## PASSAGE PROVIDED:

□ □ □ □

🧩 Advanced NxN Rubik's Cube Solver - AeroHack 2025

A sophisticated multi-dimensional cube solver with real-time 3D visualization supporting 2x2 through 7x7 cubes

🎯 Project Overview

This advanced Rubik's Cube solver represents the pinnacle of algorithmic problem-solving, featuring:

• 🔢 NxN Cube Support: From 2x2 (Pocket) to 7x7 (Grand Master) cubes
• 🧠 Multiple Algorithms: Kociemba, Layer-by-Layer, and Reduction Methods
• 🎮 Real-time 3D Visualization: Dynamic cube rendering with smooth animations
• ⚡ High Performance: Sub-millisecond solving with optimized algorithms
• 📚 Educational: Step-by-step solution breakdown with algorithm explanations

🌟 Key Features

Multi-Dimensional Cube Support

Cube Size	Name	Cubies	Algorithm	Status
2x2	Pocket Cube	8	Layer-by-Layer	✅ Full Support
3x3	Standard Rubik's	27	Kociemba + Layer-by-Layer	✅ Full Support
4x4	Rubik's Revenge	64	Reduction Method	✅ Full Support
5x5	Professor's Cube	125	Reduction Method	✅ Full Support
6x6	V-Cube 6	216	Reduction Method	✅ Full Support
7x7	V-Cube 7	343	Reduction Method	✅ Full Support

Advanced Algorithm Implementation

• 🎯 Kociemba Two-Phase: Optimal 3x3 solving (≤20 moves)

□ □ □ □

## TASK GOAL:
Extract from the cube solver overview the part starting with "Multi-Dimensional Cube Support" and going on through "solving (≤20 moves)", copied word for word.

## DATASET EXTRACT:

□ □ □ □

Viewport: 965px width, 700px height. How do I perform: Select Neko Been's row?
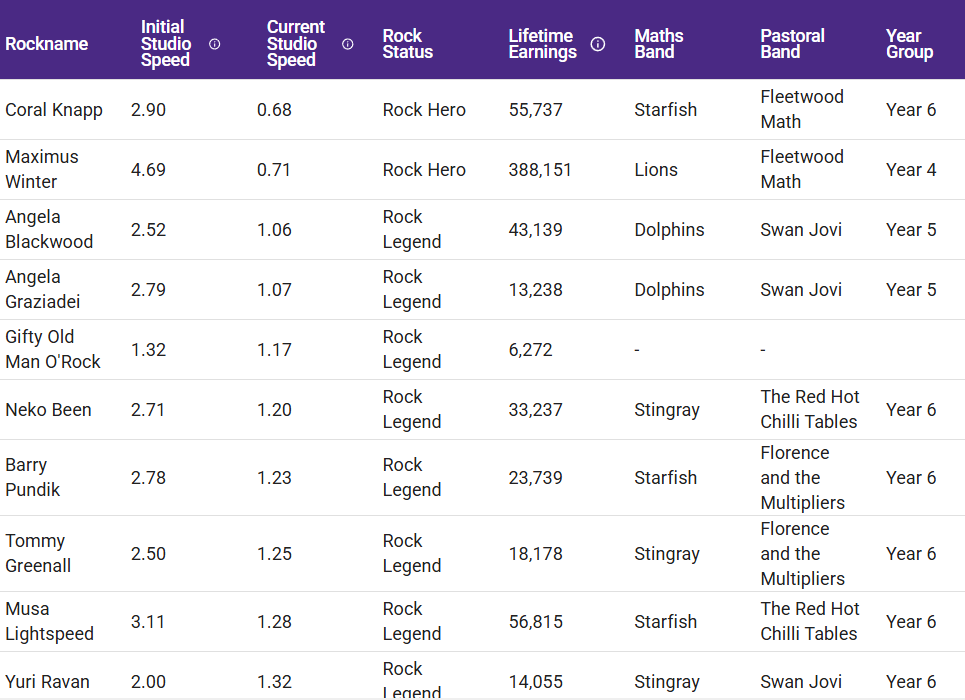click(x=48, y=410)
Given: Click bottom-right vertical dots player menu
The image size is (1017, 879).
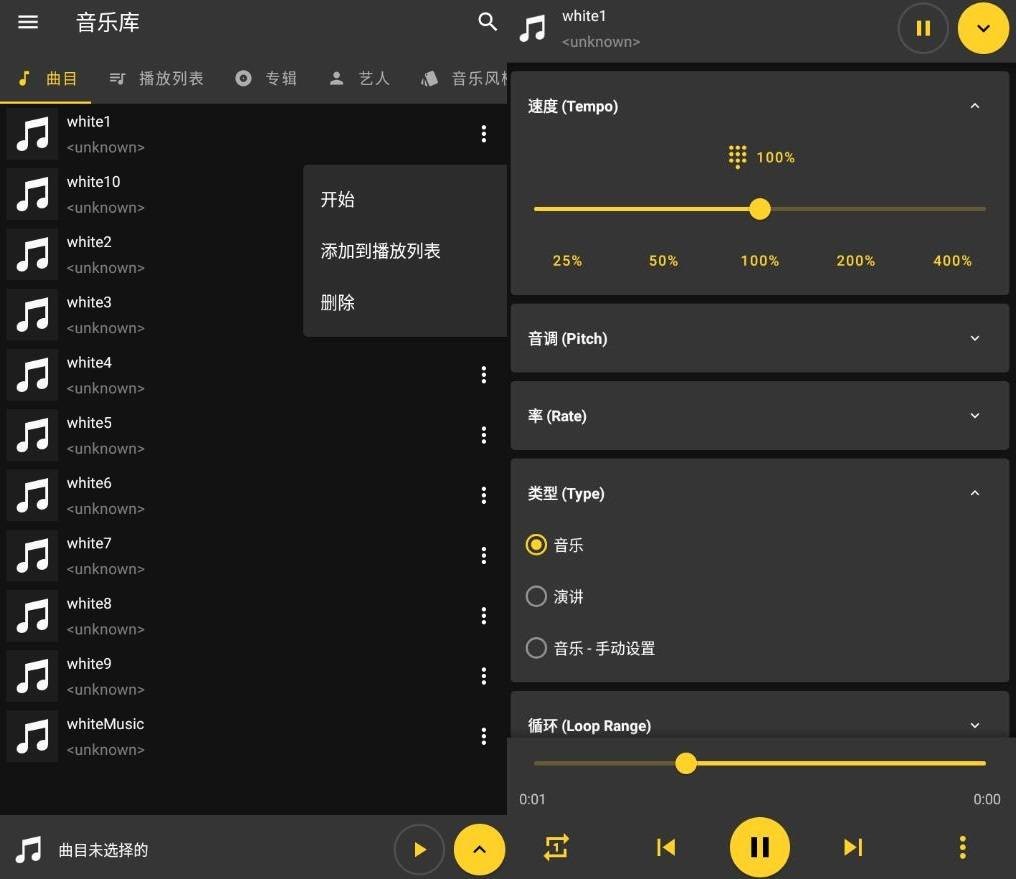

□ □ □ □

## RESULT FOR THIS TASK:
Multi-Dimensional Cube Support

Cube Size	Name	Cubies	Algorithm	Status
2x2	Pocket Cube	8	Layer-by-Layer	✅ Full Support
3x3	Standard Rubik's	27	Kociemba + Layer-by-Layer	✅ Full Support
4x4	Rubik's Revenge	64	Reduction Method	✅ Full Support
5x5	Professor's Cube	125	Reduction Method	✅ Full Support
6x6	V-Cube 6	216	Reduction Method	✅ Full Support
7x7	V-Cube 7	343	Reduction Method	✅ Full Support

Advanced Algorithm Implementation

• 🎯 Kociemba Two-Phase: Optimal 3x3 solving (≤20 moves)